Mr. Nimoy’s marriage to the actress Sandi Zober ended in divorce. Besides
his wife, he is survived by his children, Adam and Julie Nimoy; a stepson,
Aaron Bay Schuck; and six grandchildren; one great-grandchild, and an older
brother, Melvin.
Though his speaking voice was among his chief assets as an actor, the
critical consensus was that his music was mortifying. Mr. Nimoy, however,
was undaunted, and his fans seemed to enjoy the camp of his covers of songs
like “If
I Had a Hammer.” (His first
album was called “Leonard Nimoy Presents Mr. Spock’s Music From Outer
Space.”)
From 1995 to 2003, Mr. Nimoy narrated the “Ancient Mysteries” series on
the History Channel. He also appeared in commercials, including two with Mr.
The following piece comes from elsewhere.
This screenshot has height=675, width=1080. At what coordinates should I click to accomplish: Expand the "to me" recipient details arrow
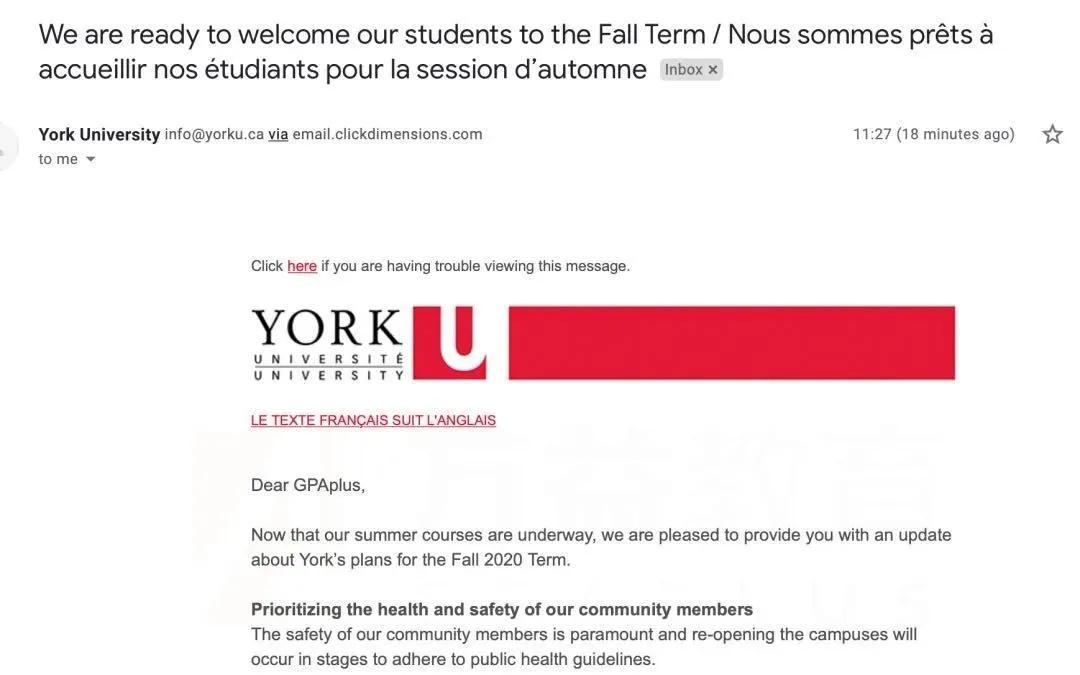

Shatner for Priceline.com. He provided the voice for animated characters in
“Transformers: The Movie,” in 1986, and “The Pagemaster,” in 1994.
In 2001 he voiced the king of Atlantis in the Disney animated movie
“Atlantis: The Lost Empire,” and in 2005 he furnished voice-overs for
the computer game Civilization IV. More recently, he had a recurring role on
the science-fiction series “Fringe” and was heard, as the voice of
Spock, in an episode of the hit sitcom “The Big Bang Theory.”
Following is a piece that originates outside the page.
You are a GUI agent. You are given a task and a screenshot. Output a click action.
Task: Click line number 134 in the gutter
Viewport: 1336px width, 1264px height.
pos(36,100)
Mr. Nimoy was an active supporter of the arts as well. The Thalia, a
venerable movie theater on the Upper West Side of Manhattan, now a multi-use
hall that is part of Symphony Space, was renamed the Leonard Nimoy Thalia in
2002.
He also found his voice as a writer. Besides his autobiographies, he
published “A Lifetime of Love: Poems on the Passages of Life” in 2002.
Typical of Mr. Nimoy’s simple free verse are these lines: “In my
heart/Is the seed of the tree/Which will be me.”
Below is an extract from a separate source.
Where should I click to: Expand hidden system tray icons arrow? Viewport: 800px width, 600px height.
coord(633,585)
In later years, he rediscovered his Jewish heritage, and in 1991 he produced
and starred in “Never Forget,” a television movie based on the story of
a Holocaust survivor who sued a neo-Nazi organization of Holocaust deniers.
In 2002, having illustrated his books of poetry with his photographs, Mr.
Nimoy published “Shekhina,” a book devoted to photography with a Jewish
theme, that of the feminine aspect of God. His black-and-white photographs
of nude and seminude women struck some Orthodox Jewish leaders as heretical,
but Mr. Nimoy asserted that his work was consistent with the teaching of the
kabbalah.
His religious upbringing also influenced the characterization of Spock. The
character’s split-fingered
salute , he often explained, had been his idea: He based it on the kohanic
blessing , a manual approximation of the Hebrew letter shin, which is the
first letter in Shaddai, one of the Hebrew names for God.
“To this day, I sense Vulcan speech patterns, Vulcan social attitudes and
even Vulcan patterns of logic and emotional suppression in my behavior,”
Mr. Nimoy wrote years after the original series ended.
But that wasn’t such a bad thing, he discovered. “Given the choice,”
he wrote, “if I had to be someone else, I would be Spock.”